When you get annexed, you have to pay a connection fee, but the connection itself ought to be routine.
It was anything but for Barbara Wright when her property was included in a Cary annexation, and she turned to 5 On Your Side for help.
"It's so depressing looking at this," Wright said as she stared into a pipe trench that in one place runs more than 9 feet deep. The hole for her connection to a new Cary sanitary sewer line stretches from her front yard all the way to the back.
In October, Wright hired plumber Thomas Thornton to install the pipe so she could connect. She paid Cary $3,500. Thornton charged $3,000.
Two months later, however, she still wasn't connected.
The plumber said that when he laid the pipe to specifications, the town pipe to which it was supposed to connect was 2 inches too high. If he raised the end of her pipe so that the two lines would meet, Thornton said, the system wouldn't work because sewage has to flow downhill for the whole length of the pipe from the house the street.
In Wright's case, the house sits below street level, so the sewer pipe has to run deep in the ground in order to go downhill all the way to the street.
"It's just one of those freak things. Unbelievable," Thornton said. He laid the pipe twice and said he couldn't find an error on his end. He claimed Cary's pipe was off by 2 inches and the town needed to fix it.

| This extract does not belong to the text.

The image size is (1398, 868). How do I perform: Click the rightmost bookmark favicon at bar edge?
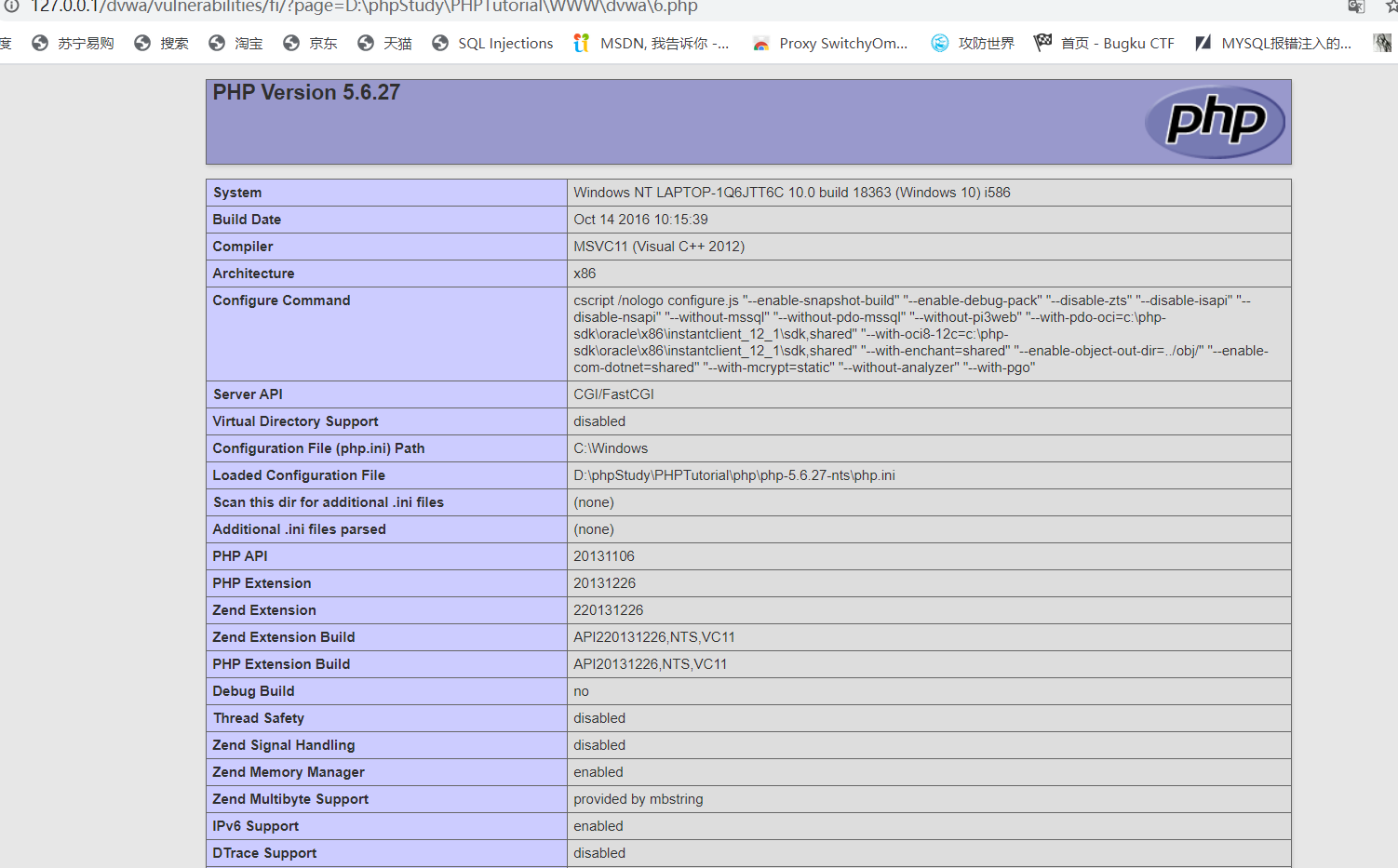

Wright said repeated calls to all kinds of town leaders and workers got her nowhere.
"I am stuck in the middle because my plumber's swearing he's done the best he can. Cary is not interested they've got their money. They could care less what happens to us," Wright said.
Five On Your Side called the Town of Cary. Director of Inspections Bob Strowbridge told us the plumber simply had to prove his pipe installation met specifications.
The next day, Thornton and a town inspector met at Wright's house, re-measured everything and somehow the pipes connected.
"Don't ask me where we found the 2 inches because I can't tell you," Thornton said.
"Merry Christmas to me," Wright said. "This is so exciting. Thank you."